** Task **
Could you retype every entry below exactly as written?
*** Opening Entries provided ***
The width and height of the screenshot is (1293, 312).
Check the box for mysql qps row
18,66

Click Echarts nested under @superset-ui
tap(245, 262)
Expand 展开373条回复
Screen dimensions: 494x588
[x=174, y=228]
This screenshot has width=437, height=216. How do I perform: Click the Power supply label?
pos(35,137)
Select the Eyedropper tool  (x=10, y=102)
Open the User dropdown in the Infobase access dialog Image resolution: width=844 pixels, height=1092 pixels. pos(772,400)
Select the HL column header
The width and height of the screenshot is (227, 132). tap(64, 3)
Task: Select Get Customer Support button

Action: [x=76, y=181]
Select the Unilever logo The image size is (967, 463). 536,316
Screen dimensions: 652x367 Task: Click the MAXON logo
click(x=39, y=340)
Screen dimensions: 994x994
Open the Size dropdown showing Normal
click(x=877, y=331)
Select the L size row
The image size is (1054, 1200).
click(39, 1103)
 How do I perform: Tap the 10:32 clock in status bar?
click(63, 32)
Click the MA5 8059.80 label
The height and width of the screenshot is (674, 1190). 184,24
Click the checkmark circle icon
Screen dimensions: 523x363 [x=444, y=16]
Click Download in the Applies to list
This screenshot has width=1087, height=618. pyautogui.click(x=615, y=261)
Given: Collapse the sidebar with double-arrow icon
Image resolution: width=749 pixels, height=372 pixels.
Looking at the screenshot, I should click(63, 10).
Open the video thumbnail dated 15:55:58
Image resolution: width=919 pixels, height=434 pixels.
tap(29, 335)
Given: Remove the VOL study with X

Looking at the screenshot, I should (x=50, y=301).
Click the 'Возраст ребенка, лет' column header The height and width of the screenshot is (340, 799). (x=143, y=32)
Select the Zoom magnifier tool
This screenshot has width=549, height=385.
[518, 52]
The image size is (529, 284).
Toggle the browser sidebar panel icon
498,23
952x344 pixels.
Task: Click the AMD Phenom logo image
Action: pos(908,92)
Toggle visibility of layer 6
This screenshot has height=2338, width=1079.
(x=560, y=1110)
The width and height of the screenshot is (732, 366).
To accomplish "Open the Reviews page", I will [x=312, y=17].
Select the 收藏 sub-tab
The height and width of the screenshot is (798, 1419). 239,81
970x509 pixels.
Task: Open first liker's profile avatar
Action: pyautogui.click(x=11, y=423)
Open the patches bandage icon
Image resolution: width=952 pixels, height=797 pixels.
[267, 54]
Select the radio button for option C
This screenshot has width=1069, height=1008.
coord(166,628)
*** Closing Entries provided ***
** Reply **
The width and height of the screenshot is (1293, 312).
Check the box for mysql qps row
18,66

Click Echarts nested under @superset-ui
tap(245, 262)
Expand 展开373条回复
Screen dimensions: 494x588
[x=174, y=228]
This screenshot has width=437, height=216. How do I perform: Click the Power supply label?
pos(35,137)
Select the Eyedropper tool  (x=10, y=102)
Open the User dropdown in the Infobase access dialog Image resolution: width=844 pixels, height=1092 pixels. pos(772,400)
Select the HL column header
The width and height of the screenshot is (227, 132). tap(64, 3)
Task: Select Get Customer Support button

Action: [x=76, y=181]
Select the Unilever logo The image size is (967, 463). 536,316
Screen dimensions: 652x367 Task: Click the MAXON logo
click(x=39, y=340)
Screen dimensions: 994x994
Open the Size dropdown showing Normal
click(x=877, y=331)
Select the L size row
The image size is (1054, 1200).
click(39, 1103)
 How do I perform: Tap the 10:32 clock in status bar?
click(63, 32)
Click the MA5 8059.80 label
The height and width of the screenshot is (674, 1190). 184,24
Click the checkmark circle icon
Screen dimensions: 523x363 [x=444, y=16]
Click Download in the Applies to list
This screenshot has width=1087, height=618. pyautogui.click(x=615, y=261)
Given: Collapse the sidebar with double-arrow icon
Image resolution: width=749 pixels, height=372 pixels.
Looking at the screenshot, I should click(63, 10).
Open the video thumbnail dated 15:55:58
Image resolution: width=919 pixels, height=434 pixels.
tap(29, 335)
Given: Remove the VOL study with X

Looking at the screenshot, I should (x=50, y=301).
Click the 'Возраст ребенка, лет' column header The height and width of the screenshot is (340, 799). (x=143, y=32)
Select the Zoom magnifier tool
This screenshot has width=549, height=385.
[518, 52]
The image size is (529, 284).
Toggle the browser sidebar panel icon
498,23
952x344 pixels.
Task: Click the AMD Phenom logo image
Action: pos(908,92)
Toggle visibility of layer 6
This screenshot has height=2338, width=1079.
(x=560, y=1110)
The width and height of the screenshot is (732, 366).
To accomplish "Open the Reviews page", I will [x=312, y=17].
Select the 收藏 sub-tab
The height and width of the screenshot is (798, 1419). 239,81
970x509 pixels.
Task: Open first liker's profile avatar
Action: pyautogui.click(x=11, y=423)
Open the patches bandage icon
Image resolution: width=952 pixels, height=797 pixels.
[267, 54]
Select the radio button for option C
This screenshot has width=1069, height=1008.
coord(166,628)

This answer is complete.